During the first day of my class in MATH331, Professor Smith asked the class a very basic question, "What are waves?", and hell know what waves are. Waves are just wave, what else do you need to define??
And after the whole semester of doing the subject, until today, just now, actually I could feel what waves are (and furthermore, know what is it), and it was a critical one!
This was happened like 30 minutes ago, when I trying to cross the road, where the traffic light just turns green, and I just try to walk faster, and I saw a couple, who were holding hand and crossing the road from the other side, and for hell, I thought that was her, but just turns out that's not her. I should be glad that wasn't her, but GOD DAMN, I thought I have gave up her already, but it turns out that in the deep of my heart, the deep deep side of my heart, she is still there!!!

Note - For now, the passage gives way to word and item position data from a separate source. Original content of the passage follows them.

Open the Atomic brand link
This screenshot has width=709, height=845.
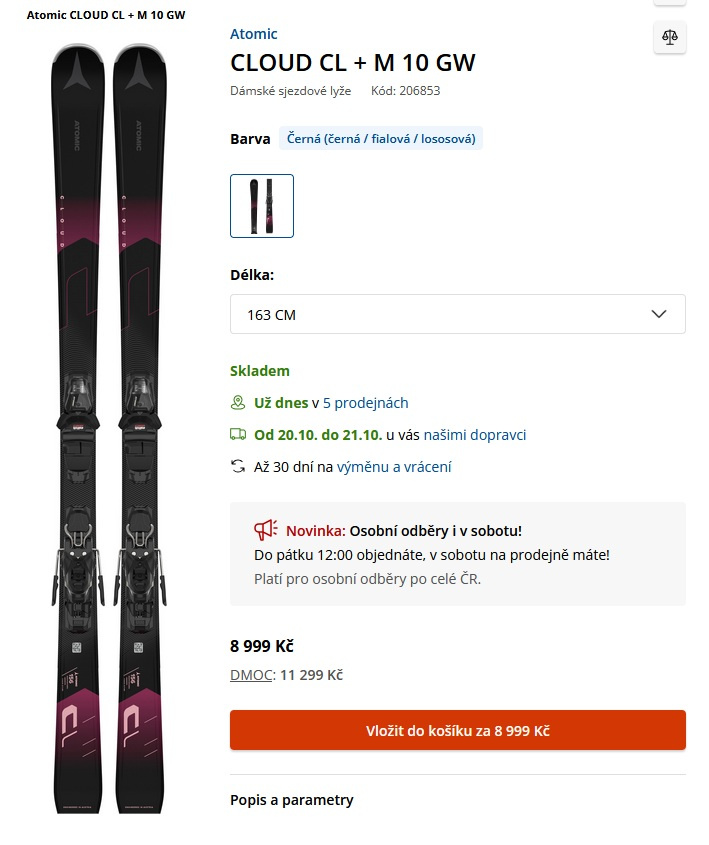[254, 34]
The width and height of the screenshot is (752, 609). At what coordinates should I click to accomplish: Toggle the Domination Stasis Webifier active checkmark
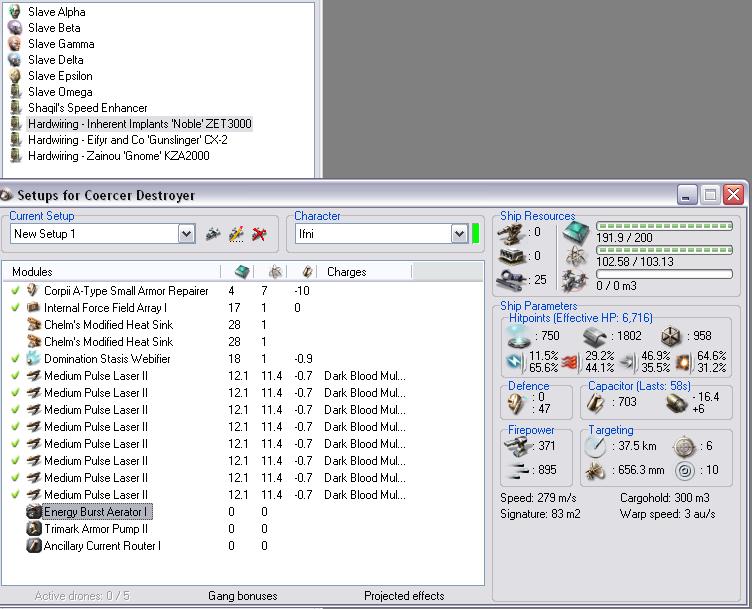pos(15,359)
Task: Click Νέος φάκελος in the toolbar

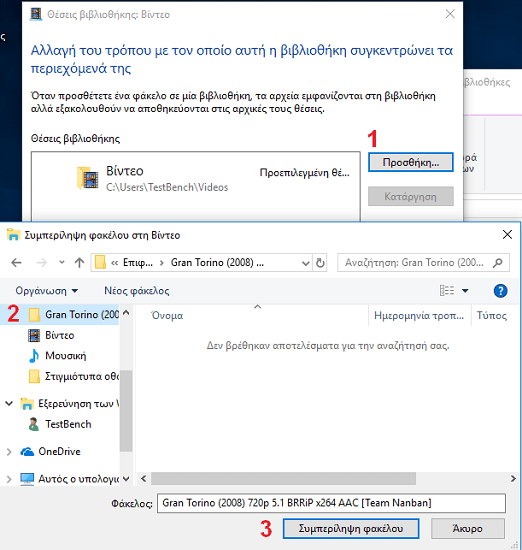Action: (x=137, y=291)
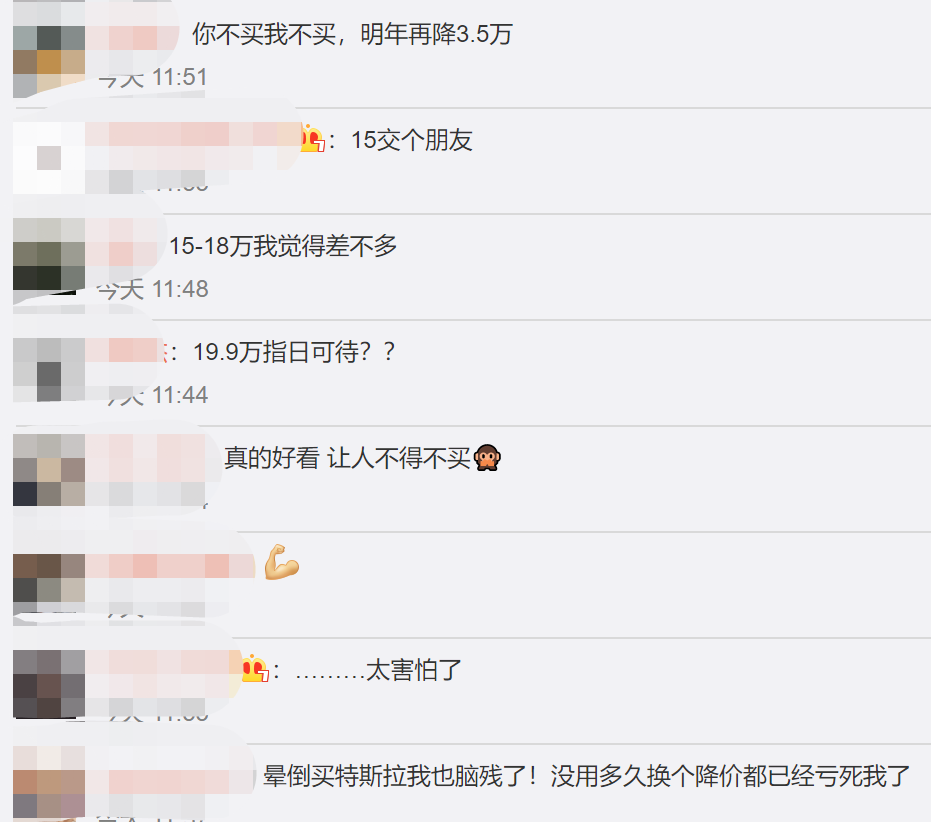Click comment text 你不买我不买，明年再降3.5万

[x=352, y=34]
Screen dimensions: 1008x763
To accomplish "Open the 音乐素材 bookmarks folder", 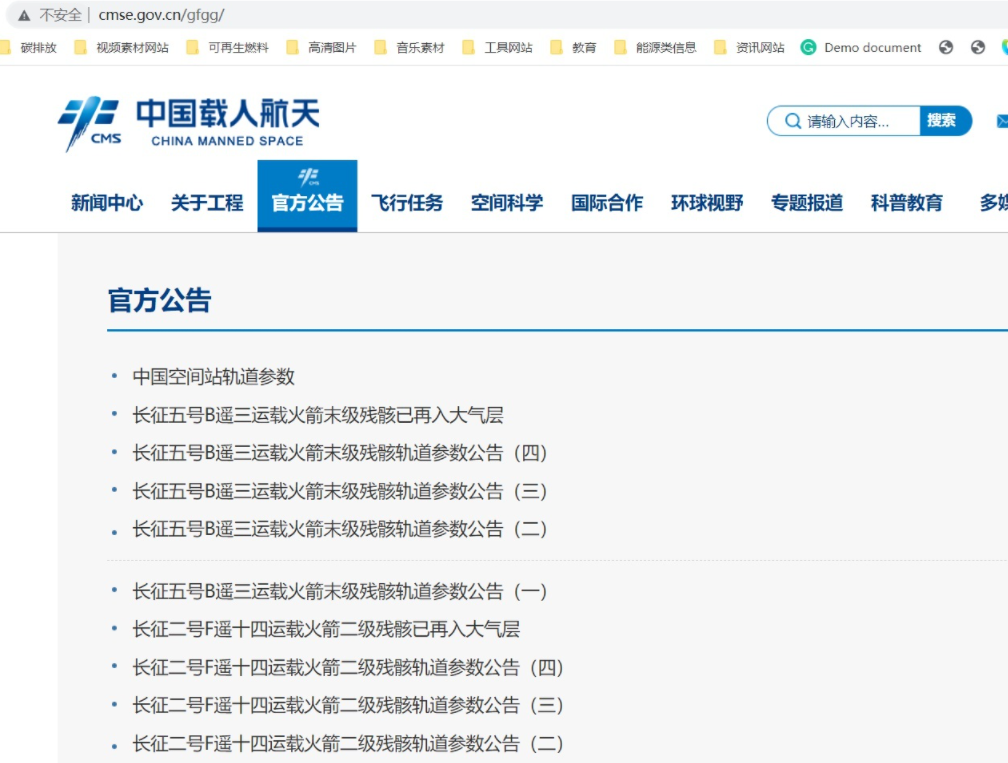I will tap(422, 47).
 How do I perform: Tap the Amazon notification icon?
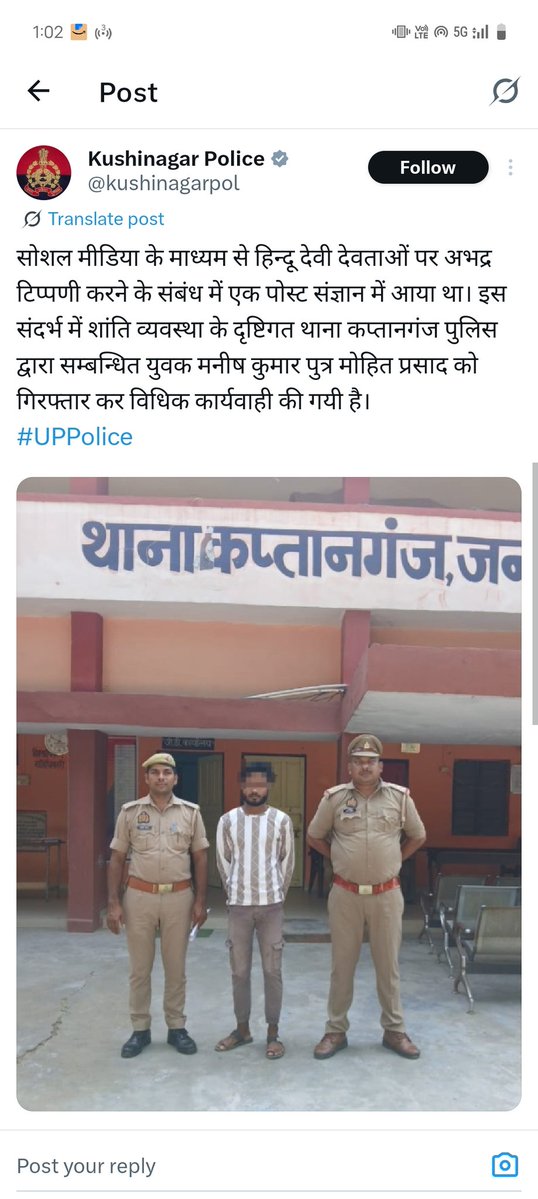coord(79,32)
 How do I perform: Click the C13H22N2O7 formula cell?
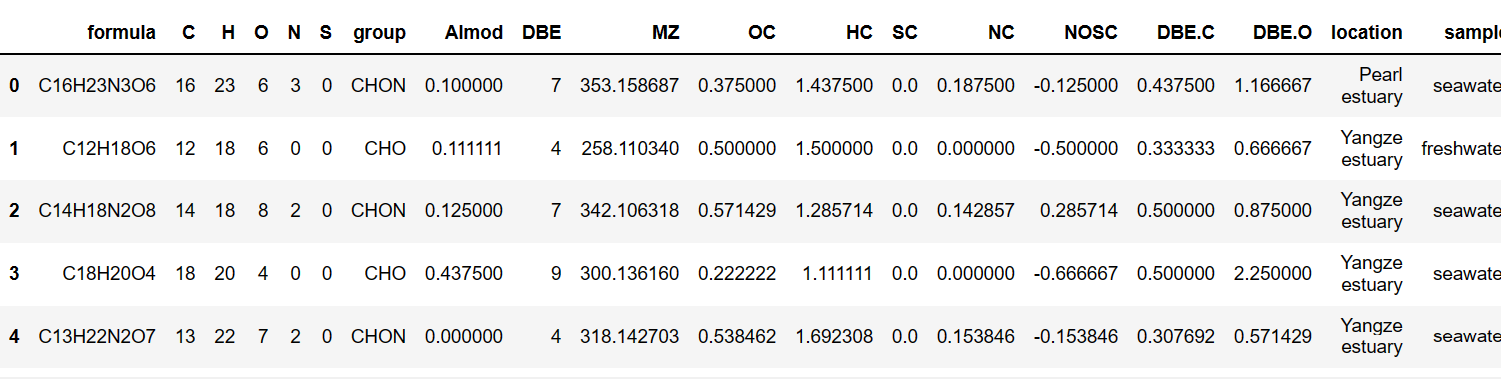click(x=97, y=337)
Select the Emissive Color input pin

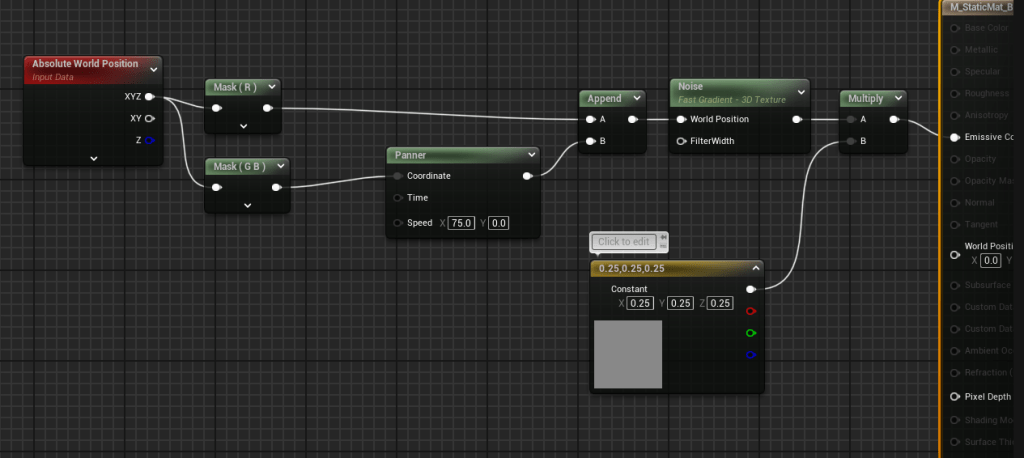[x=955, y=137]
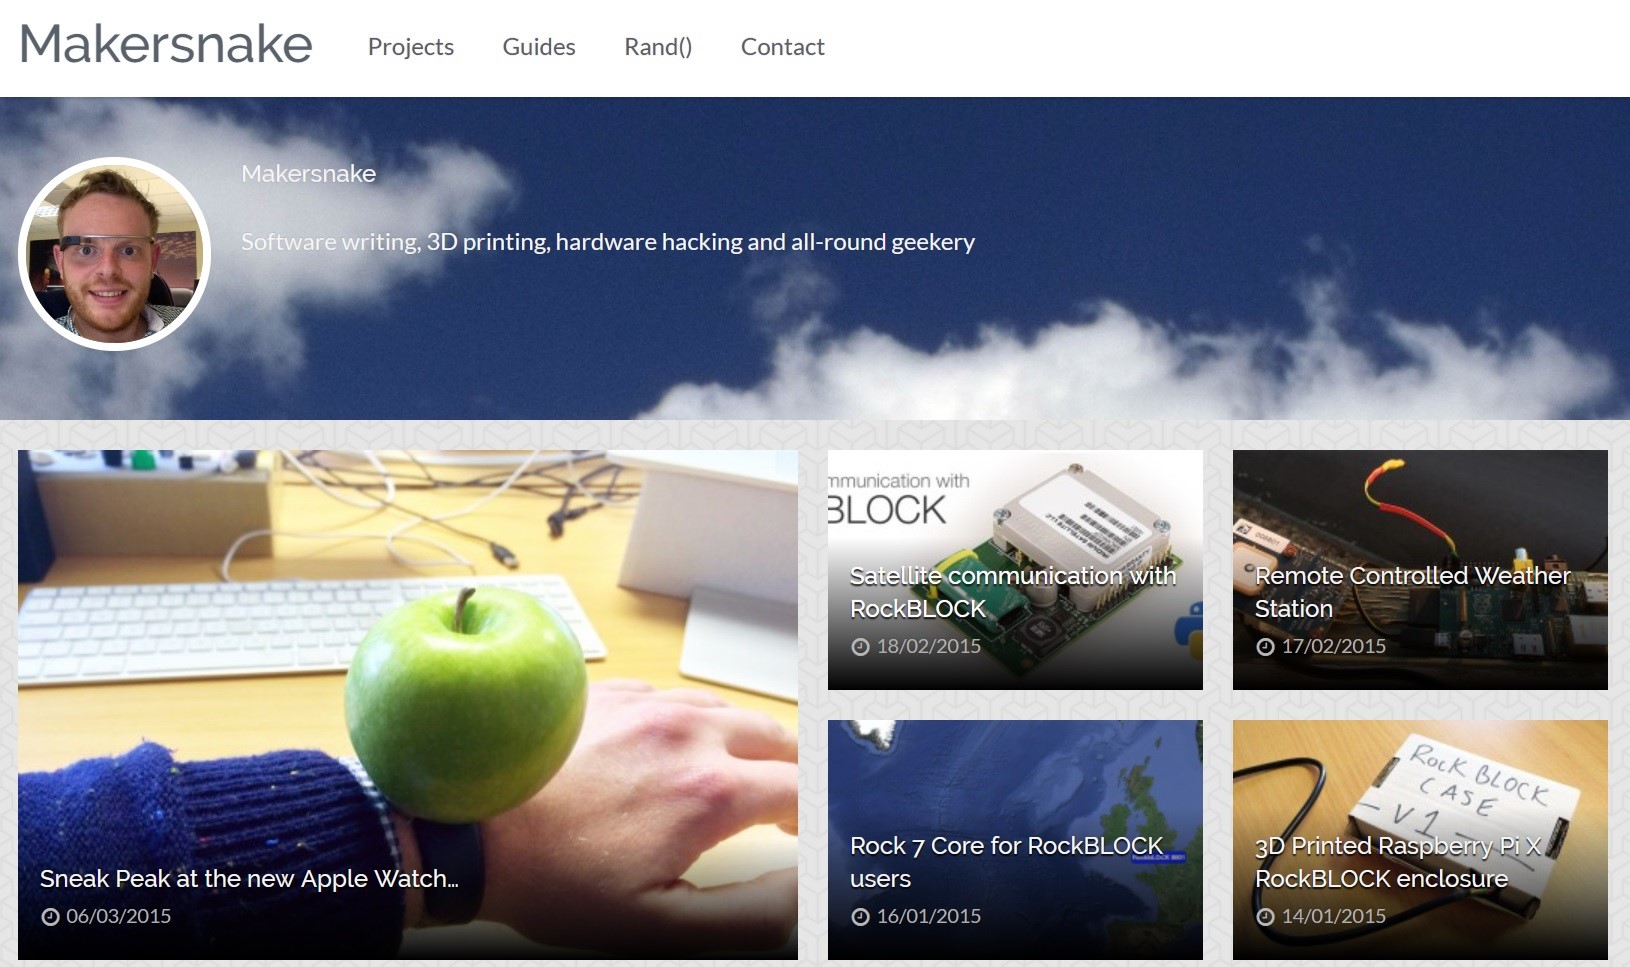
Task: Click the clock icon beside 14/01/2015
Action: click(1265, 917)
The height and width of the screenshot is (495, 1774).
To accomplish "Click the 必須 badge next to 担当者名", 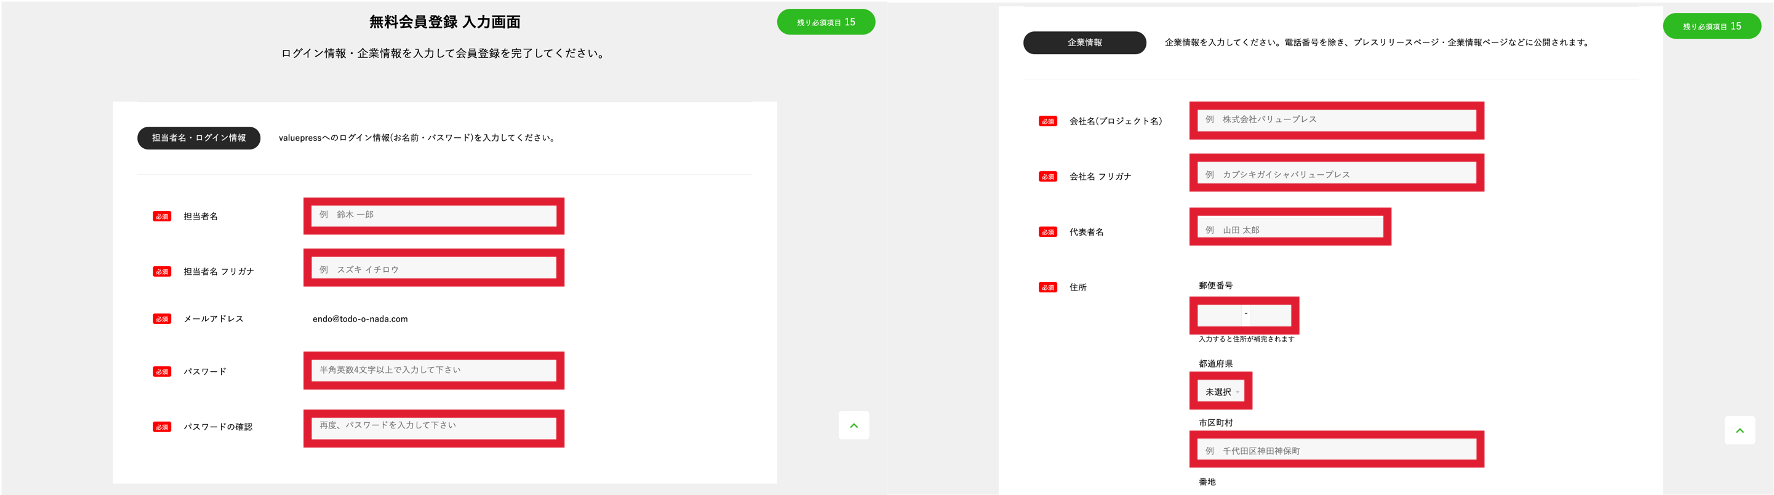I will pyautogui.click(x=162, y=216).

At that moment, it is like a high frequency of shock wave, shot right through my heart, I can feel the wave so deeply!!! I was actually so hurt when I thought that was her, and I feel so safe when I realize that I was wrong....and actually I do feel hate about this kind of feeling!
Some of my friend told me, that she already got a good boyfriend, and I know that I have no more hope left, even from the beginning, that's why I give up!!! However, why the hell I still feel hurt when I thought they both appear in front of me!
For the reason, I do feel lost about this....I thought I have gave up, I thought I will never meet her again.....I thought I will not care about this anymore...but after today, I think I must leave as soon as possible....
I worry that someday, if I happen to meet them, I will cry.... (oh, please don't let this happen!!)